A balanced diet is about getting the right types of foods and drinks in the right amounts.

Fruit and vegetables are a key part of a healthy diet.

Include plant-based protein foods like beans, lentils, chickpeas and other pulses provide protein and fiber that are naturally low in saturated fat, regularly in your diet.

Choose healthier fats like vegetable, nut, seed or olive oils and try not to have too much of sources of saturated fat such as butter, coconut or palm oils..

Animal protein foods like fish, eggs, meat and dairy provide a range of vitamins and minerals and can be part of a healthy diet but try not to eat too much red and processed meat.

Portion Size matters.


Protein is an essential macronutrient, but not all protein food sources are created equal.

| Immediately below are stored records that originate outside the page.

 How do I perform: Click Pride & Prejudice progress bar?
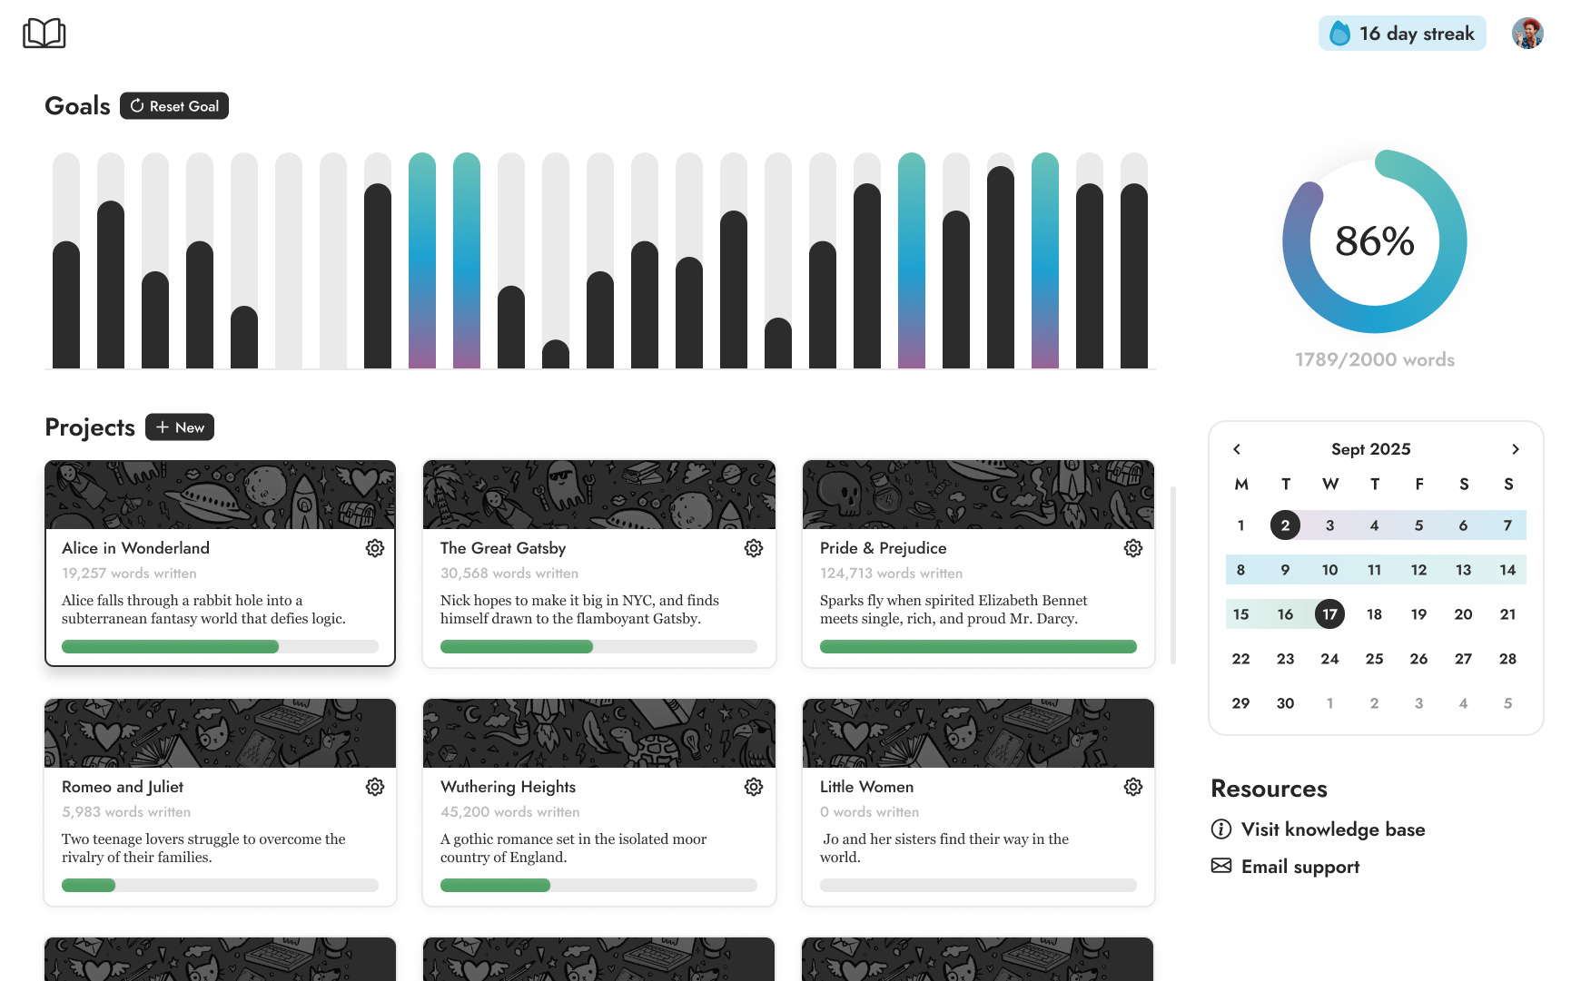pos(978,647)
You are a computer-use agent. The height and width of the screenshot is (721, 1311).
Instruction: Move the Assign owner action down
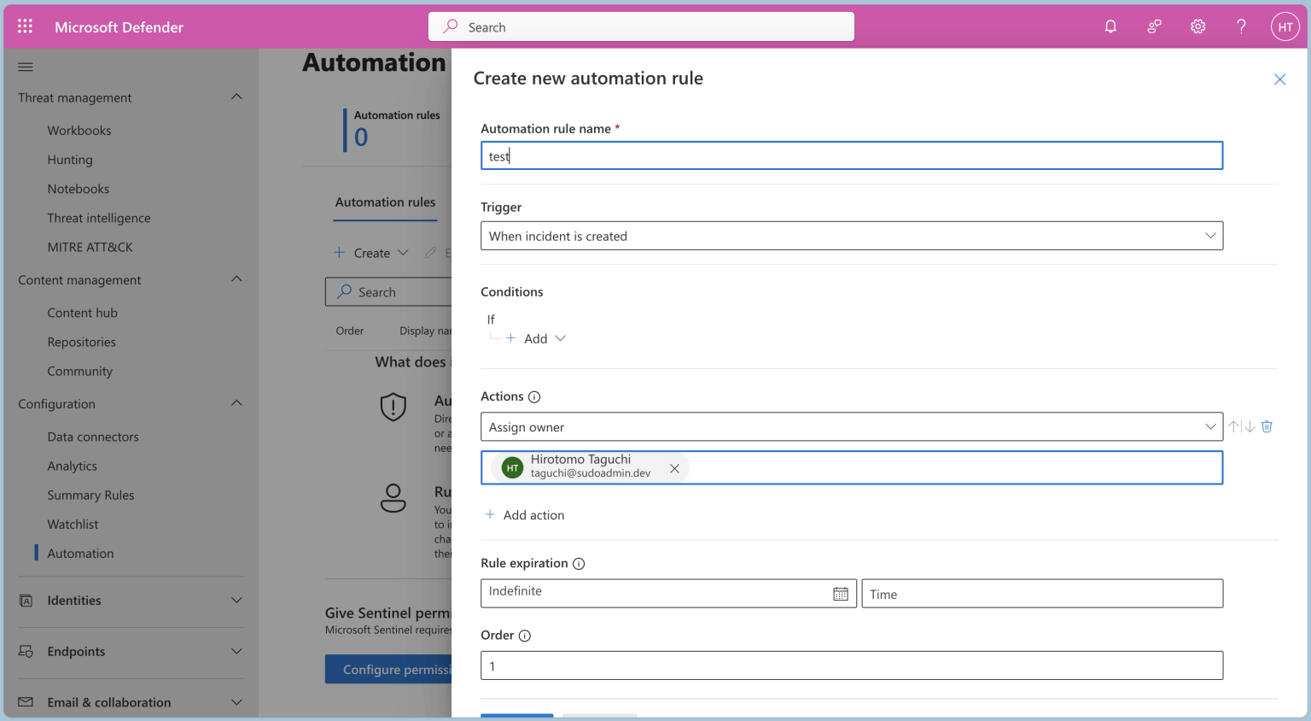click(x=1250, y=426)
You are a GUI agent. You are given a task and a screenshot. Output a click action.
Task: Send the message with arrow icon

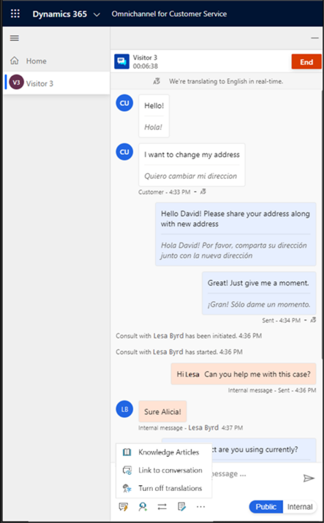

Protein helps the body grow and repair itself.

Protein is found into two groups: animal protein sources such as meat, dairy, fish and eggs and plant protein sources such as beans, lentils, nuts and seeds.

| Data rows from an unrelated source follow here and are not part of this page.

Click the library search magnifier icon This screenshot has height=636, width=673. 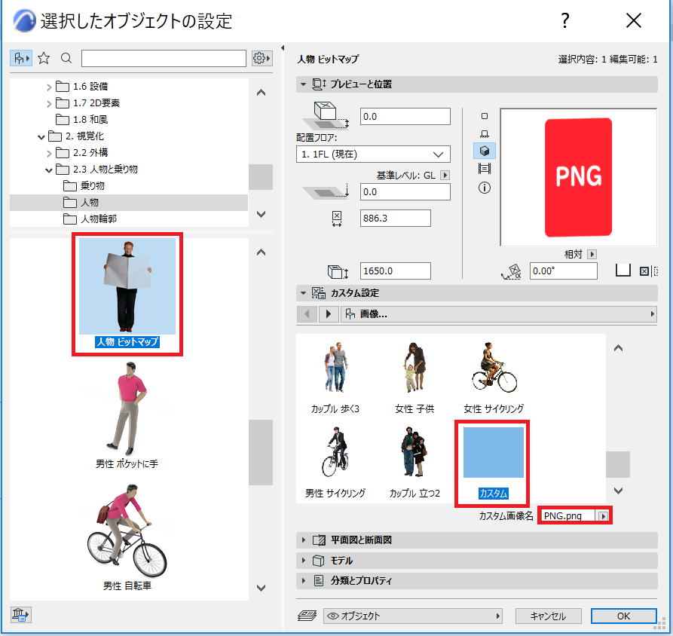[x=66, y=58]
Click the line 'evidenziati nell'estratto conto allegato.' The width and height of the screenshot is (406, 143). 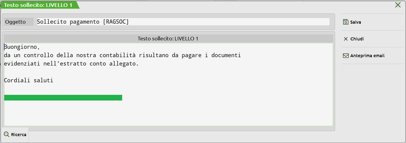point(71,64)
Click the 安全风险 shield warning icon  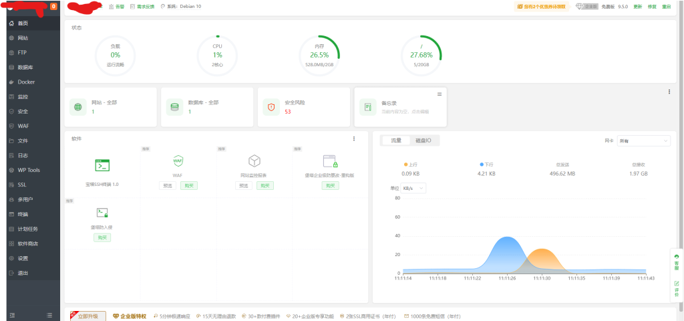click(x=271, y=106)
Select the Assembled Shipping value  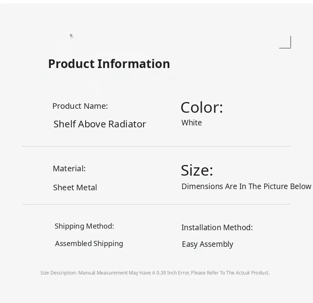[x=89, y=244]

It is recommend we eat more legumes like beans, lentils, chickpeas that are naturally low in fat and high in fiber.

Studies show that vegans and vegetarians typically do get enough protein from their diet

The recommended amount of protein for adult women is 45g per day.

It is better to get protein from a variety of foods rather than from protein supplements.

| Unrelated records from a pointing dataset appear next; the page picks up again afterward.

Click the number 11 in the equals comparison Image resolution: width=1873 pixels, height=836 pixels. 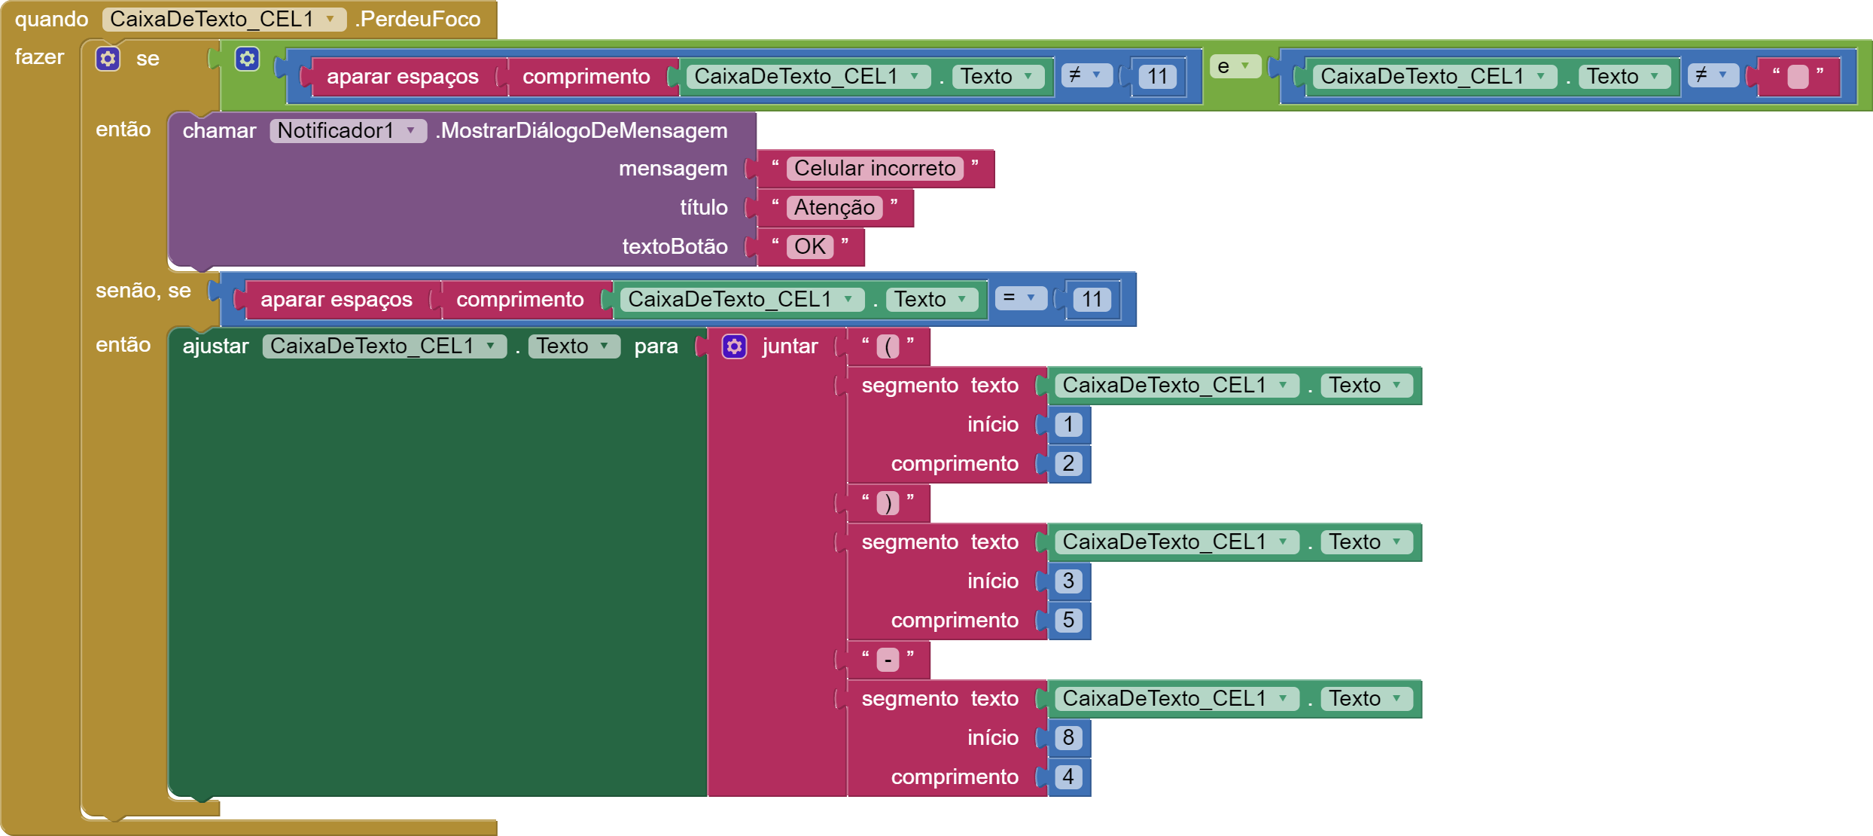coord(1092,300)
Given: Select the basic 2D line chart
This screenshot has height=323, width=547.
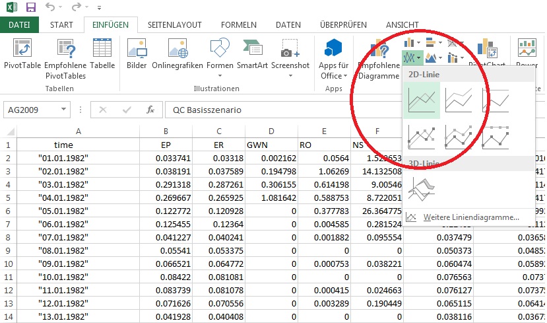Looking at the screenshot, I should pos(421,101).
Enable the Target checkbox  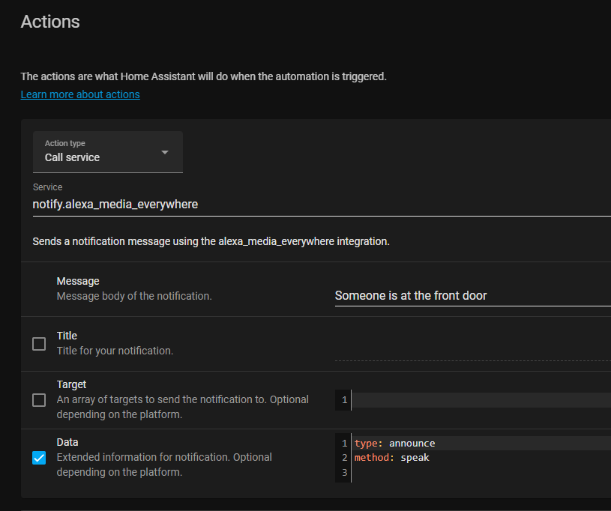pos(39,400)
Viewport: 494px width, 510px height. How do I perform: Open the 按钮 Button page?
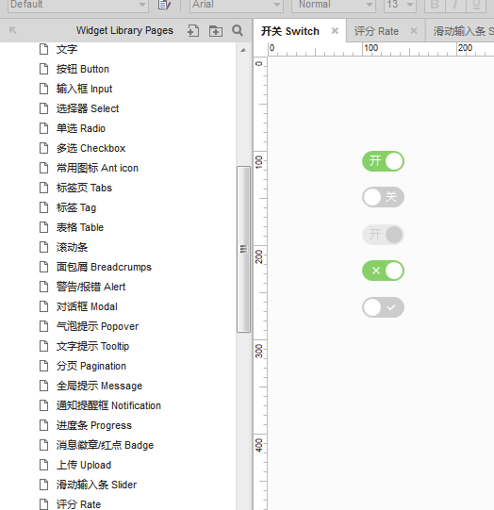pyautogui.click(x=83, y=69)
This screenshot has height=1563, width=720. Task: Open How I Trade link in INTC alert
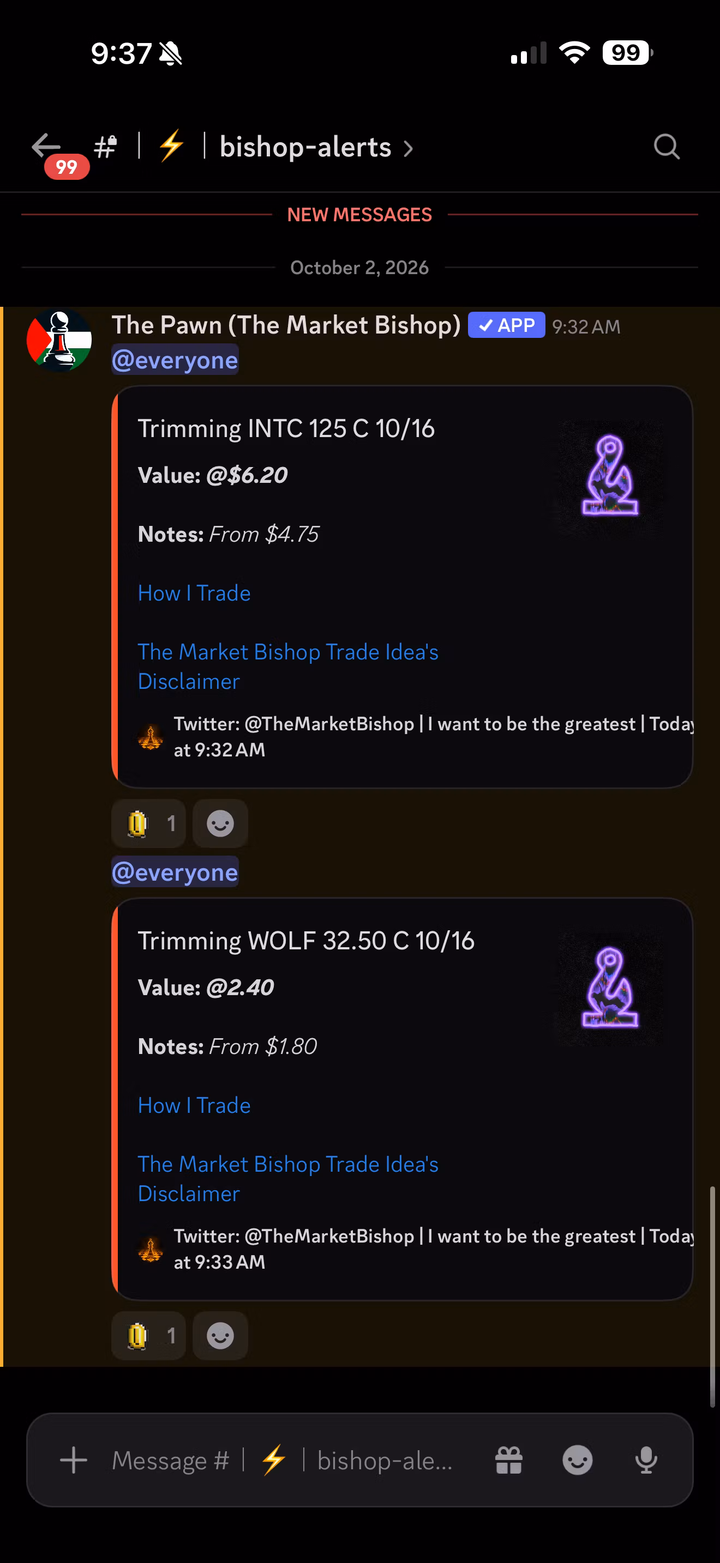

Fats are an important part of a healthy, balanced diet and are the richest source of calories in our diets. They provide essential fatty acids and carry the fat-soluble vitamins A, D, E and K.

Fat provide more calories (9kcal per gram)than carbohydrate and protein (both 4kcal per gram).

Fats can be divided into saturated and unsaturated type and foods usually contain a mixture of both.

Foods high in saturated fats include fatty cuts of meat, full fat dairy products including cheese and cream, butter, coconut and palm oil, cakes, biscuits, pastries and chocolate.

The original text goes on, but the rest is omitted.